Béatrice et Diane ont finalement été réunies en septembre 1915, lorsqu’elles ont toutes deux étés embauchées comme enseignantes à l’école Guigues dans le quartier de la Basse-Ville d’Ottawa. Construite en 1904, l’école Guigues était devenue, à cette époque, la plus importante école francophone de la province. Mais lorsque les sœurs Desloges ont commencé à y travailler, il leur était pratiquement interdit d’enseigner en français aux élèves.
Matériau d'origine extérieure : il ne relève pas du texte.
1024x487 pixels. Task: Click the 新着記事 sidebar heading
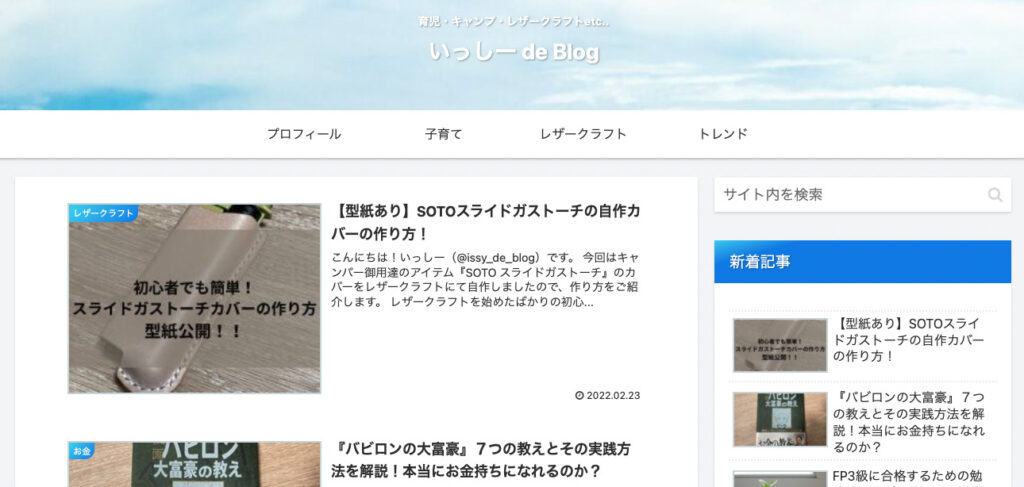point(760,262)
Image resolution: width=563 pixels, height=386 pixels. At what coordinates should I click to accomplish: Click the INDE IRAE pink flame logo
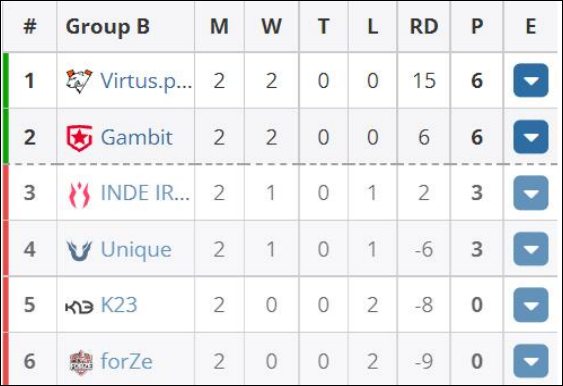[x=79, y=194]
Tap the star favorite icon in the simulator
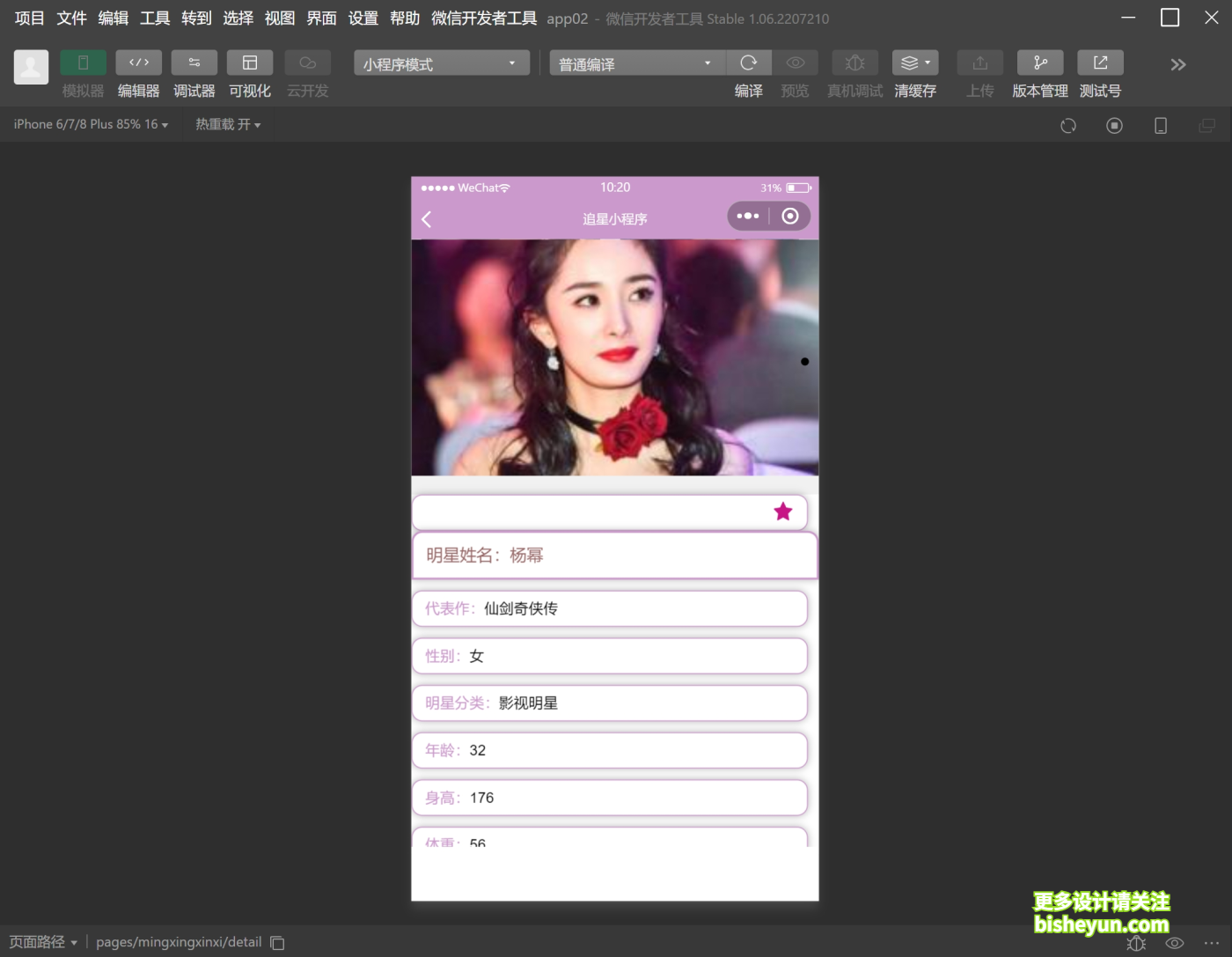 (782, 512)
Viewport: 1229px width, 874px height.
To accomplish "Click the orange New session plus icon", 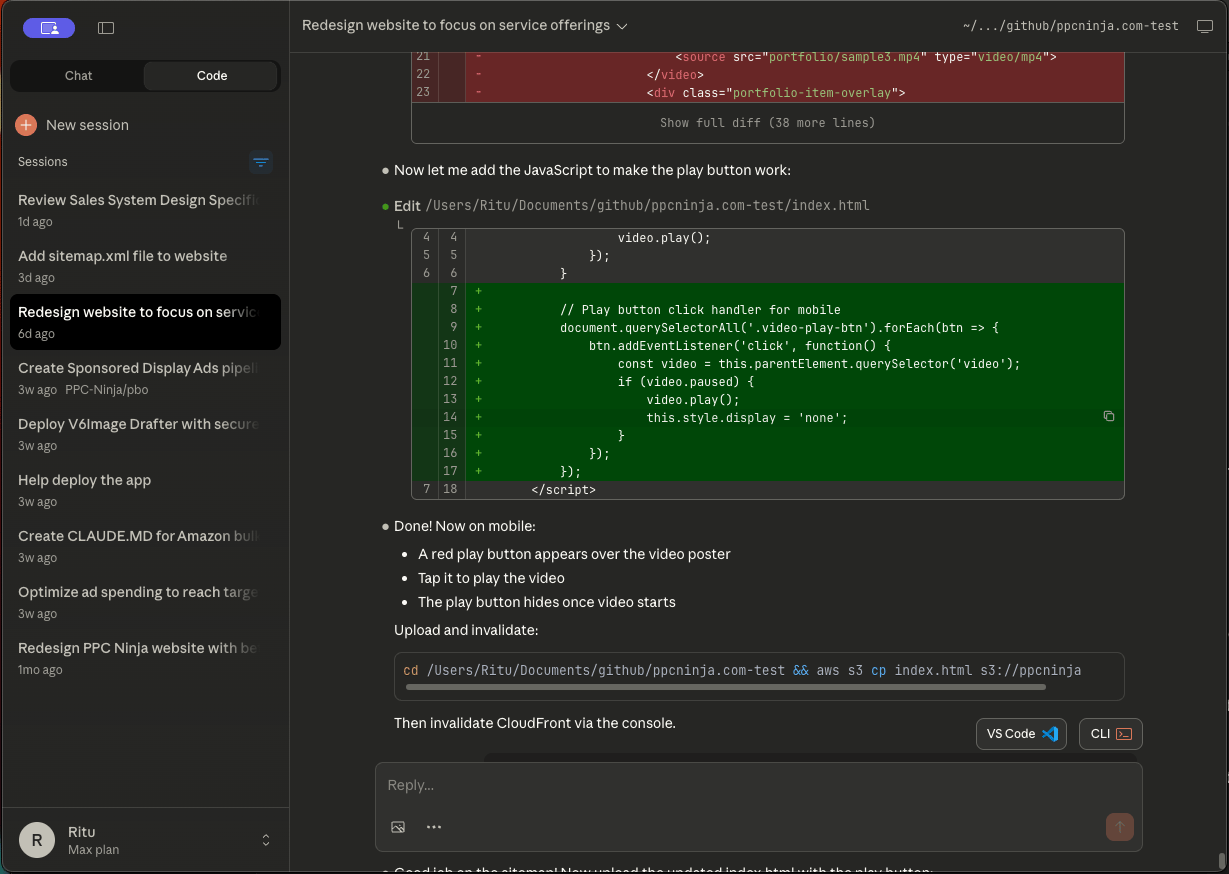I will [x=26, y=125].
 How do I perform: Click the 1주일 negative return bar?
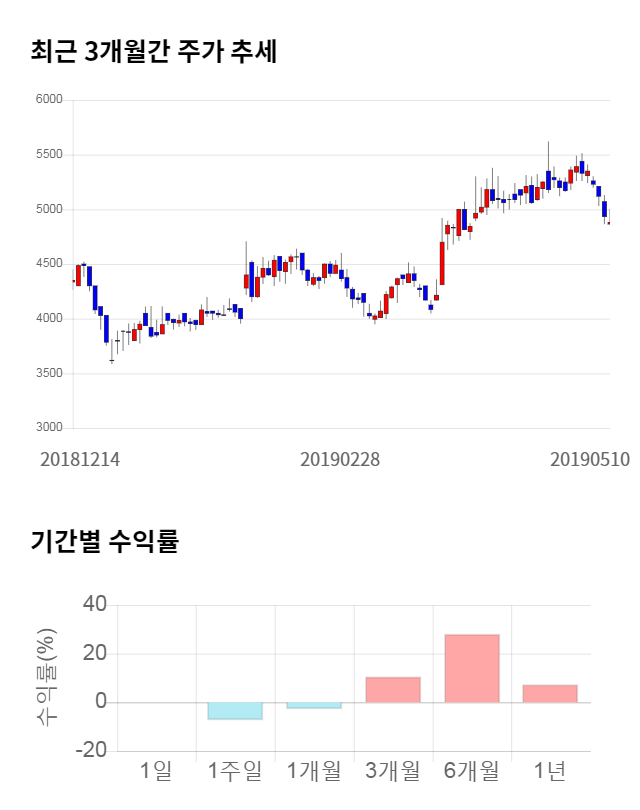point(234,710)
SB: Donc, Le règlement 17, c'est un règlement qui fait partie de l'histoire de la francophonie ontarienne, qui fait partie, je dirais, de l'histoire triste de la francophonie ontarienne.

N: Il a été mis en œuvre en 1912 par le gouvernement de l’Ontario.

SB: C'est un règlement, en fait, qui avait tout simplement pour objectif de restreindre l'enseignement du français dans les écoles en Ontario.

N: Tout a commencé lorsqu’une commission présidée par Francis Walter Merchant, l’inspecteur général des écoles ontariennes, a publié un rapport concluant que la qualité de l’enseignement en anglais était inadéquate dans les écoles bilingues. Le rapport émettait quelques recommandations : améliorer la formation des enseignantes, et instaurer plus d’enseignement en anglais d’une manière flexible.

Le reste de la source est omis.